Re: What's the hi-side current sense chip du jour?



On Tue, 2 Jun 2009 00:12:32 -0700 (PDT), "miso@xxxxxxxxx"
<miso@xxxxxxxxx> wrote:

On Jun 1, 6:23 pm, MooseFET <kensm...@xxxxxxxxx> wrote:
On May 31, 1:00 pm, John Larkin<jjlar...@xxxxxxxxxxxxxxxxxxxxxxxxxxxxxxxxx> wrote:
On Sun, 31 May 2009 12:22:30 -0700 (PDT), MooseFET

[... bugs in chips...]



(2) Early LT1028 datasheets cut off the noise graph before the ugly
rise to a peak that happens near 300KHz.

That's downright dishonest.

I think it was more like a blunder than anything.  They overlooked
what happens when the input pair runs out of steam.  I am fair certain
that if you look at the current data***, it is clearly shown.

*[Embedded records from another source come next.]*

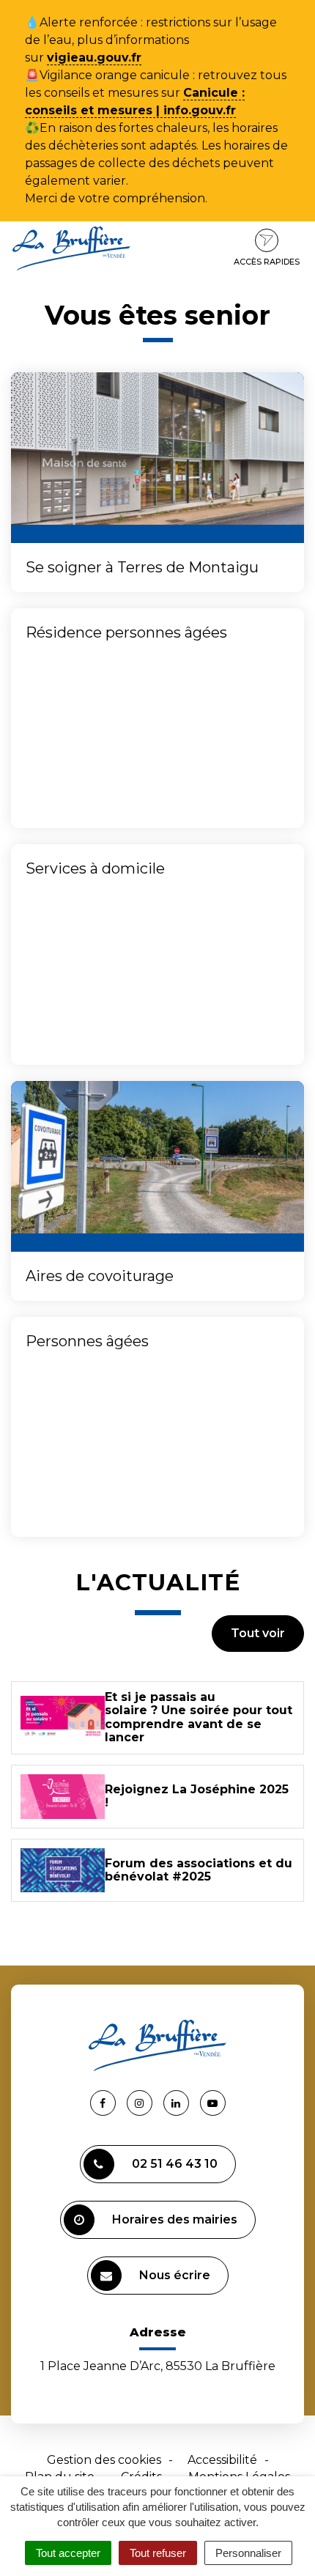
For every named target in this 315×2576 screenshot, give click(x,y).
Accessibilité (222, 2460)
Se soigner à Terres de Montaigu (142, 567)
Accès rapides (267, 262)
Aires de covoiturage (100, 1276)
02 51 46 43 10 (175, 2164)
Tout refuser (158, 2553)
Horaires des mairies (174, 2219)
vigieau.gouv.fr (94, 57)
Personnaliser (248, 2553)
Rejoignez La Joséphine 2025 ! (197, 1795)
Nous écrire (174, 2275)
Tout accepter (68, 2553)
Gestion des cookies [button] (104, 2460)
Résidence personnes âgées (126, 632)
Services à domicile (95, 868)
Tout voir (258, 1633)
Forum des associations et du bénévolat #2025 (198, 1869)
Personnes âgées (87, 1341)
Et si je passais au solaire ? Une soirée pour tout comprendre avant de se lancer (198, 1717)
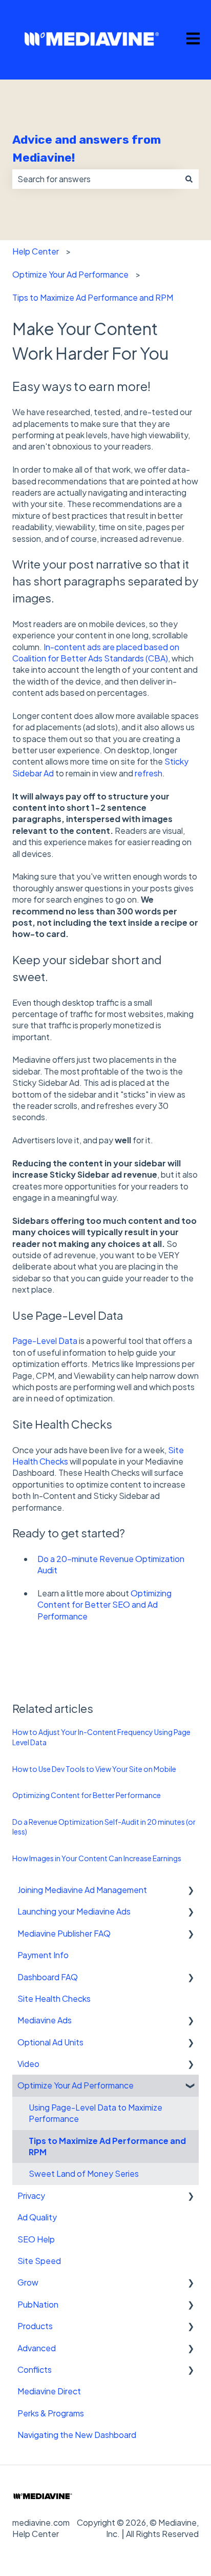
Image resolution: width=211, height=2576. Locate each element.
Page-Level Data (44, 1340)
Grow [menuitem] (27, 2282)
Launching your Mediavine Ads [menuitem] (74, 1911)
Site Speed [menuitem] (39, 2260)
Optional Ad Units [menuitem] (50, 2042)
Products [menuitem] (35, 2325)
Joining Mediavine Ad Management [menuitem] (82, 1889)
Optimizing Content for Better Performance (86, 1795)
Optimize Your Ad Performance (70, 274)
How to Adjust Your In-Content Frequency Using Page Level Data (101, 1737)
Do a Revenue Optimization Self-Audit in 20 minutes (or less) (104, 1827)
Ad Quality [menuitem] (37, 2217)
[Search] (189, 179)
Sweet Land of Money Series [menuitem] (84, 2173)
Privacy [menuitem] (31, 2195)
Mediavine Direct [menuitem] (49, 2391)
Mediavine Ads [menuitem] (44, 2020)
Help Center (35, 251)
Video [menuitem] (28, 2063)
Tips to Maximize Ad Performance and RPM (92, 297)
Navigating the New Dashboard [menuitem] (76, 2434)
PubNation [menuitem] (37, 2304)
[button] (190, 1890)
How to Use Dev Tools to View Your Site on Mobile (94, 1768)
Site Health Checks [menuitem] (54, 1998)
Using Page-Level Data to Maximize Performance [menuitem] (95, 2113)
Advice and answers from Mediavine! (86, 148)
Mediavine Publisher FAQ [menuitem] (64, 1933)
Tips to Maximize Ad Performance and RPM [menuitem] (107, 2146)
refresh (148, 773)
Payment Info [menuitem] (43, 1954)
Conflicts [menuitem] (34, 2369)
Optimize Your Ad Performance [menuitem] (75, 2085)
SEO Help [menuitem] (36, 2239)
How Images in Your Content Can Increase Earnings (96, 1858)
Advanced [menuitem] (36, 2348)
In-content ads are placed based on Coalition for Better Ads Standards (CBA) (95, 652)
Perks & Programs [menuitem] (50, 2413)
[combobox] (95, 179)
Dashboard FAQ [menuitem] (47, 1977)
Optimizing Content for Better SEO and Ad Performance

One Hittite switch data *** states boldly that it works from DC to 4
GHz. Turns out their in-house definition of DC is 100 MHz.

I sometimes deal with AC at 0.001 Hz or lower.  I guess I should stay
away from that one.

[1]



THS3062 is great, as long as you don't ask it to amplify sine waves
anywhere near a third of its swing or slew rate specs. If you do, it
latches up and gets hot enough to put a hole in your finger. A little
time spent phoning tech support (six weeks in our case) will verify
that this is maybe true, in not so many words, and that it's really
your fault.

Another part not to use.  I drive op-amps up to their slew rate limits
fairly often

LM35 is a very sensitive latching pulse detector, as well as a
temperature sensor and general-purpose oscillator.

Mini-Circuits MMIC data sheets should state that "fab houses and gross
performance are subject to unannounced, random, radical change" and
"we don't actually know much about these parts." Optek lasers, ditto.

Don't even get me started on voltage regulator capacitive-load
stability.

That is LDOs.  References often has words like "with a xxxuF load" in
the data*** that you need to look for carefully.  Some references
hate large capacitors and others love them.

[1] Lately LTC uses the term "LF" instead of the often-dishonest "DC"

I never did an amp with 3 gain stages, but I can see the 1028 getting
funky at the high end. Still an impressive bit of silicon after all
these years. It's been bettered, but not by great margins.

Maxim introduced a MAX1028, then pulled it. There must be a story.